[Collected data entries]
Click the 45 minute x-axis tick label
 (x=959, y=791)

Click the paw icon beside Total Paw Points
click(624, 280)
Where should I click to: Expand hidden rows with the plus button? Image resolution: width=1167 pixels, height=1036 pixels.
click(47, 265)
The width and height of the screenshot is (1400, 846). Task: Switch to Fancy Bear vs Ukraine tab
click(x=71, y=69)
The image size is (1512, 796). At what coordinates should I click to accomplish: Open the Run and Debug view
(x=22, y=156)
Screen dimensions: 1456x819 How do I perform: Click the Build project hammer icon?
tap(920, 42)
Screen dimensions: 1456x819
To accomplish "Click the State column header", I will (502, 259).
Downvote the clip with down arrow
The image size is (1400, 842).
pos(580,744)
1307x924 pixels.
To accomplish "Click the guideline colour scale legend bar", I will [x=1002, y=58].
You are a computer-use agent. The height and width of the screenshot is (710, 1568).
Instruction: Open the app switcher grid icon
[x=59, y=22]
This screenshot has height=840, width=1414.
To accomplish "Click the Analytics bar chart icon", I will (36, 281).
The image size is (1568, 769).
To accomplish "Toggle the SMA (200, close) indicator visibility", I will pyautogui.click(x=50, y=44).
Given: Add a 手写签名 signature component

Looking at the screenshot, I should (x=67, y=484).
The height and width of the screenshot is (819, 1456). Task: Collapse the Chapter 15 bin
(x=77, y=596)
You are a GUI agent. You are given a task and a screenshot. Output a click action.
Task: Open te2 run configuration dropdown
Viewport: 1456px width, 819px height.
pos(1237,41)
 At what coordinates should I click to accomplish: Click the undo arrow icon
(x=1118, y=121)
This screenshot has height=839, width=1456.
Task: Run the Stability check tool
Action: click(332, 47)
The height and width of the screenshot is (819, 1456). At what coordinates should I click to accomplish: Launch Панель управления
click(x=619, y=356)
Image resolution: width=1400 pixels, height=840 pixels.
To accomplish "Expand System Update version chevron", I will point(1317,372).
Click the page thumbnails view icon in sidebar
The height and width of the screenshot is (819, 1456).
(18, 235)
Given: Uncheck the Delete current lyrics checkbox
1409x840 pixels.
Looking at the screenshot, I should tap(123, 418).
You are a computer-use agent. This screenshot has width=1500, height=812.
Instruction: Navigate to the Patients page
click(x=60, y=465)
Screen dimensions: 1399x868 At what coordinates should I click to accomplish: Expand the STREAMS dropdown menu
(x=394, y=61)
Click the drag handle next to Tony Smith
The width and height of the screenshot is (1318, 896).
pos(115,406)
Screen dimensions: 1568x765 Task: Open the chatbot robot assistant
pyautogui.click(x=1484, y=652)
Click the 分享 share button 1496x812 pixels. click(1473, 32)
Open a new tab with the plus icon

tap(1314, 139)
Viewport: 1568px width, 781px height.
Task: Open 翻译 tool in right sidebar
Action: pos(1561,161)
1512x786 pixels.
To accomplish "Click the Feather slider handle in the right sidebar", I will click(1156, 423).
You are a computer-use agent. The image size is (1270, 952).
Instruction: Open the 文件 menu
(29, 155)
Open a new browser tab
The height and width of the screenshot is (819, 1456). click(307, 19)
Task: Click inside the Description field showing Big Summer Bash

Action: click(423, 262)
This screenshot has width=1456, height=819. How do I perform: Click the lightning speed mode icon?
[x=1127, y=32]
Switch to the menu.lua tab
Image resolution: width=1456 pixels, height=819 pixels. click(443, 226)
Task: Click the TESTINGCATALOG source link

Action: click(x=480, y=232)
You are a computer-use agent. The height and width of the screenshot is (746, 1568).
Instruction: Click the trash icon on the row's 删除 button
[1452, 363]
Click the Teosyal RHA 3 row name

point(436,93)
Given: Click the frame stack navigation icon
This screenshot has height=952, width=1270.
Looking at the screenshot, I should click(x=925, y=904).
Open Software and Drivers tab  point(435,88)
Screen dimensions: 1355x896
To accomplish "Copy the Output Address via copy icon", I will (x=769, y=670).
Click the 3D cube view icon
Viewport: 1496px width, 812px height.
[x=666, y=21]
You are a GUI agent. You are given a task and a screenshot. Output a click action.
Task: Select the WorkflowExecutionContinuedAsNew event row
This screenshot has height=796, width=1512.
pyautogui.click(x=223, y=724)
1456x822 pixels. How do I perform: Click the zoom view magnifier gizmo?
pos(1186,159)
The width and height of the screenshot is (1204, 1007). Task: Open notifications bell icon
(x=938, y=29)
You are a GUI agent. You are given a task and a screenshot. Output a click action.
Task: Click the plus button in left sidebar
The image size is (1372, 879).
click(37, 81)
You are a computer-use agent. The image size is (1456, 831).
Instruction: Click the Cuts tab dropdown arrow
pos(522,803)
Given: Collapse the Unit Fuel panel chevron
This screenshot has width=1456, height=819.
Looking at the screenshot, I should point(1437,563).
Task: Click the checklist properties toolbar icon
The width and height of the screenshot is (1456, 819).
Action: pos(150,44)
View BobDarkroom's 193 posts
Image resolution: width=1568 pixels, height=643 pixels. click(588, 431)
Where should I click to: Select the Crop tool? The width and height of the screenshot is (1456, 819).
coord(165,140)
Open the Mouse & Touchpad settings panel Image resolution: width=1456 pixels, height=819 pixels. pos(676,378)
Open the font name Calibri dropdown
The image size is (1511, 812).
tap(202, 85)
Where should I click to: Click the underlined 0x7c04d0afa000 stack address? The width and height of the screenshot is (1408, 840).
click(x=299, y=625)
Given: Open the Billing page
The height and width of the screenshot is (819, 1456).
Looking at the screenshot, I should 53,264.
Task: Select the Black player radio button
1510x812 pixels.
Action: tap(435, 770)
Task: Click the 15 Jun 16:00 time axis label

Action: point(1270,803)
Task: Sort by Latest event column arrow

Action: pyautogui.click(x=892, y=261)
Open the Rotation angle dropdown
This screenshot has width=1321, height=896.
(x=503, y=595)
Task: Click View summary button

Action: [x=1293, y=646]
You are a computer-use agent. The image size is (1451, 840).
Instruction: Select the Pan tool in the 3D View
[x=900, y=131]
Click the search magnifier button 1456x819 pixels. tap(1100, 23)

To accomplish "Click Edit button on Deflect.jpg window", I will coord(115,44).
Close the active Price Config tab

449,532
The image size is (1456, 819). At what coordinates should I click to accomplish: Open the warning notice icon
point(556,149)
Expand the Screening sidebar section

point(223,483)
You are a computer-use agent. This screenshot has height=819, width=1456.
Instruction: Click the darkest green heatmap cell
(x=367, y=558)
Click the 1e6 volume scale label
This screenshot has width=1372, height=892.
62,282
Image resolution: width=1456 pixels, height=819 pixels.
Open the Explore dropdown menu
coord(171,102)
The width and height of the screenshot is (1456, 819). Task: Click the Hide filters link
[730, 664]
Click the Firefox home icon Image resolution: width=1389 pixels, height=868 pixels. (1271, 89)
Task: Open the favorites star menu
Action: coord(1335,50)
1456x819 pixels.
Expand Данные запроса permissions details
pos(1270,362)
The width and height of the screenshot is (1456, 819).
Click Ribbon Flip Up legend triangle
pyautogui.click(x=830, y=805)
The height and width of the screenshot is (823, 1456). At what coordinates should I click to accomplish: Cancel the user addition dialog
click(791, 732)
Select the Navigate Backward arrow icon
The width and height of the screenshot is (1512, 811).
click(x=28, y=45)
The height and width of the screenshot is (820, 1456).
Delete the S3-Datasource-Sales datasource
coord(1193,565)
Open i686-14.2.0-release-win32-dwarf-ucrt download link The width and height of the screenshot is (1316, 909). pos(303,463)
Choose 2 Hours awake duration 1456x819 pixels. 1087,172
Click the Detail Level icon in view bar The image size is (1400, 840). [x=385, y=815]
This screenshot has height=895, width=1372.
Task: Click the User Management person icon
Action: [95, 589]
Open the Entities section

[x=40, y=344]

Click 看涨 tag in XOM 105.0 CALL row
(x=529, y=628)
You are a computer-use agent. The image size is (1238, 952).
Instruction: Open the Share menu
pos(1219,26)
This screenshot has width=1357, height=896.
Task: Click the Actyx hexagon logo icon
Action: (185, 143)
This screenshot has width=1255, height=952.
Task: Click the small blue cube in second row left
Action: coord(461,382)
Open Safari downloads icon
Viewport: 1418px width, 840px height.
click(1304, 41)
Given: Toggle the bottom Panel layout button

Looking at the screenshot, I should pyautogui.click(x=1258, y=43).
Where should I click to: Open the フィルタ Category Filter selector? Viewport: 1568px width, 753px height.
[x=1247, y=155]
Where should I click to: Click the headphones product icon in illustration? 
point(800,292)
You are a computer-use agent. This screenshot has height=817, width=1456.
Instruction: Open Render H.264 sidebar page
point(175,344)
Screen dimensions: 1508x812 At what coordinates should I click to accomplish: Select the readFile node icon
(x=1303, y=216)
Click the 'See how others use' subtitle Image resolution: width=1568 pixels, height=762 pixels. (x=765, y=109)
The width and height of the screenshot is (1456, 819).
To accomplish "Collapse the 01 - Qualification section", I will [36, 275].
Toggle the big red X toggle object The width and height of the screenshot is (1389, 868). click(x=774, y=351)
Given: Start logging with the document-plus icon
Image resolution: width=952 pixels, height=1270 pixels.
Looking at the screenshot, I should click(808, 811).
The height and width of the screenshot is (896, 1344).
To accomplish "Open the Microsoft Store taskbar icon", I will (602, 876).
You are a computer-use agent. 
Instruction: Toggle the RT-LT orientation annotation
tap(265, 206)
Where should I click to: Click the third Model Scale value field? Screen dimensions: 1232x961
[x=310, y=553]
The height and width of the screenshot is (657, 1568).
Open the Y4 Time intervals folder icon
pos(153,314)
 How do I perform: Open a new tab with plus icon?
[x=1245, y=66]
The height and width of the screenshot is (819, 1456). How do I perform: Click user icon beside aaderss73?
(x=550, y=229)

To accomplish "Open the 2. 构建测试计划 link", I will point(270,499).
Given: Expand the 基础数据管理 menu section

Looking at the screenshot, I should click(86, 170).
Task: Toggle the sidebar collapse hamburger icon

_PROBLEM TO WORK ON:_ Every line that contains the string "chevron" should be returned from the data.

_OUTPUT OF THE TASK:_
To accomplish "Expand System Update version chevron", I will point(1317,372).
Given: Collapse the Unit Fuel panel chevron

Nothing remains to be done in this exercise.